Strangely enough some do not, I doubt seriously anyone at the space will be working with steel heavy enough to require pre heat but perhaps the same equipment used to pre heat Aluminum for TIG welding?? We do not have a rod oven, we would need one if anyone did any “Code” welding". Feel free to bring these deficiencies to the attention of the metal shop committee and I am sure it will receive the attention it deserves.


Yup this is true as long as you keep them in a sealed container. If they do get wet, even the 60xx, the welds will not be pretty or strong.

I’m still wanting to get my AWS certification, btw.

Well, there are not much stick welding going on at the space, so, I expect that there really isn’t a big need. But if your class takes off :smiley:

Ive never had any issues with 7018 having issues. Granted I’m not a metallurgist looking for Hydrogen embrittlement. I dont keep my rod in an oven, just a regular rod storage can. Same goes for my 5P+(6010)
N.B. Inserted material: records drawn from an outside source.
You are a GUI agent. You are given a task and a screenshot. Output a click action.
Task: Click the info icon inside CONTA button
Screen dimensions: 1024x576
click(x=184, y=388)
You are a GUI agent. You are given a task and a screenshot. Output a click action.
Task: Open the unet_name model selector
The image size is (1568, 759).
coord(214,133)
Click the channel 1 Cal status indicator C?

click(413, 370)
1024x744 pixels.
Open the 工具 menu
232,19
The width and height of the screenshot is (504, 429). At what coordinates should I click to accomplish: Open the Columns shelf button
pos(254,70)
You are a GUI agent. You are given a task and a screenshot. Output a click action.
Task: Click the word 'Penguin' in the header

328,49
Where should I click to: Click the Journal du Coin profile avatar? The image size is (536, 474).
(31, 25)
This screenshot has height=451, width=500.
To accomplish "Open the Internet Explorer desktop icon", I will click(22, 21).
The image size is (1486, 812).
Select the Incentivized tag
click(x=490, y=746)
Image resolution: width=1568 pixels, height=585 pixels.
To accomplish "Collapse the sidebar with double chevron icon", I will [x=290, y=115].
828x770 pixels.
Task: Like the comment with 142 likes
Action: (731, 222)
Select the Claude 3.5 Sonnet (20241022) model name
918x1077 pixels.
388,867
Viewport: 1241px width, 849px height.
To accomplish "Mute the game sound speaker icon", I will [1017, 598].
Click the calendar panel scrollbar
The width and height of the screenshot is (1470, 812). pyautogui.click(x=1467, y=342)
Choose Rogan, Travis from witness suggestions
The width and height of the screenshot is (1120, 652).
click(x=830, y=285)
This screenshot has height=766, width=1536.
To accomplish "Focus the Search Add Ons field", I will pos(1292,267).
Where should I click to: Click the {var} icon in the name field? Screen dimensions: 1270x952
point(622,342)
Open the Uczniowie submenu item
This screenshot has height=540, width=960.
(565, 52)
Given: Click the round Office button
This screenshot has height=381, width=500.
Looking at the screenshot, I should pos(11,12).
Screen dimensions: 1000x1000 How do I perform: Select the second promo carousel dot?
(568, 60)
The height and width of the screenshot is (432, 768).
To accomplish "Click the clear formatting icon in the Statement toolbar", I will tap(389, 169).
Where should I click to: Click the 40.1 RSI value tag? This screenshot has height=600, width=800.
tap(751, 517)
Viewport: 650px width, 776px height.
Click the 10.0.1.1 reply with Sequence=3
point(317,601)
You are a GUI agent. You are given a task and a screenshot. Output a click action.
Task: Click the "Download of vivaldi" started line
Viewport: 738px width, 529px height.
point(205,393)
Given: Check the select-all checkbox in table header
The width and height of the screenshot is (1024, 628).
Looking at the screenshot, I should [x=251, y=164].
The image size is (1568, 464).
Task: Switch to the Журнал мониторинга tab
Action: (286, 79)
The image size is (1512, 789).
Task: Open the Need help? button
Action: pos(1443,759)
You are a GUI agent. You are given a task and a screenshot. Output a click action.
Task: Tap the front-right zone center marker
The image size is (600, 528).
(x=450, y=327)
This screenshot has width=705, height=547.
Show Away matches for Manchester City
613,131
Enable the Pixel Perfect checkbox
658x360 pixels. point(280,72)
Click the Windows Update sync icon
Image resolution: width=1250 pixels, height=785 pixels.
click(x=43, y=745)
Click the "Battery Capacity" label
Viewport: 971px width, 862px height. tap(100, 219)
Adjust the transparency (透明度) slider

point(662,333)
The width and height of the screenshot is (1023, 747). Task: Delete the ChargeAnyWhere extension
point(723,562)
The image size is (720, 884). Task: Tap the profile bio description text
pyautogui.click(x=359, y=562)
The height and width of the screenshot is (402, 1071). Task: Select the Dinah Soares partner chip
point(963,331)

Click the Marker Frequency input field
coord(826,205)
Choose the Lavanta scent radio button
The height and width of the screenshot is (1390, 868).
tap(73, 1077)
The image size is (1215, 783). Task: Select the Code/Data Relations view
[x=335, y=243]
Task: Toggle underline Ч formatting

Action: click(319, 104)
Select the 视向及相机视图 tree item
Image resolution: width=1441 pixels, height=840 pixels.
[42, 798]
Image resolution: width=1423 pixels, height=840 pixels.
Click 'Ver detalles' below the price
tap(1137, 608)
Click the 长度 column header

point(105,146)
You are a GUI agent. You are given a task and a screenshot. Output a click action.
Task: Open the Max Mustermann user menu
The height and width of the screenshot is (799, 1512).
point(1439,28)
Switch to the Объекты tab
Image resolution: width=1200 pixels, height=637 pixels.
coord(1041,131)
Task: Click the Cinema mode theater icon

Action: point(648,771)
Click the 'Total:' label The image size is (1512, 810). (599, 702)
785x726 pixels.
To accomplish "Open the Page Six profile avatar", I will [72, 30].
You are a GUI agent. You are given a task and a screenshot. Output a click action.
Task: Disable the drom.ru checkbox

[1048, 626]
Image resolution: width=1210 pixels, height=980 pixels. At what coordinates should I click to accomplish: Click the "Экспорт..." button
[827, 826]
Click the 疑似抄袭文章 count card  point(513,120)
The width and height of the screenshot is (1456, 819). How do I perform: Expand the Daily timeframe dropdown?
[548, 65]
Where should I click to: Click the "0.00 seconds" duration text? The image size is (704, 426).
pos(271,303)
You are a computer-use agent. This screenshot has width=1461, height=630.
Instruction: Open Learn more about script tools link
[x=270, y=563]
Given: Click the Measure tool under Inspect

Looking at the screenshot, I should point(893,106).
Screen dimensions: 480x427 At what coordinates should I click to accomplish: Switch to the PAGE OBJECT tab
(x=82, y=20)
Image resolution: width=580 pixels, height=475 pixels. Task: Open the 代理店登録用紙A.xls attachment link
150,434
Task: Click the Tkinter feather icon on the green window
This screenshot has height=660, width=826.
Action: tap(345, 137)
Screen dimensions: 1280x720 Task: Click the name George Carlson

Here is a snipbit from Miller welds
Cellulosic stick electrodes (i.e., those of the EXX10 and EXX11 classifications, such as E6010) present a unique set of challenges related to hydrogen. Cellulosic stick electrodes are common in pipeline applications and should never be stored in an electrode oven. They should be stored at room temperature, protected from the environment. The moisture that is present in cellulosic electrodes creates specific arc characteristics. During welding, the cellulose breaks down in the arc, and is a source of carbon, hydrogen and oxygen in the weld pool. Manufacturers understand this breakdown, and formulate the electrodes to provide a specific weld metal chemistry in consideration of the chemical reactions that occur in the molten weld pool. Drying out the cellulosic electrode coating shifts the composition and can lead to weld metal cracking. Bottom line: while hydrogen is generally undesirable, a cellulosic stick electrode should never be dried to remove the moisture manufactured into the electrode. If a cellulosic stick electrode used in pipeline applications becomes wet it should be discarded, and should not be reconditioned by drying it in a rod oven. Likewise, if a cellulosic stick electrode becomes overly dry, either from inadvertent drying in an electrode oven, or from exposure to hot, dry weather, it should also be discarded.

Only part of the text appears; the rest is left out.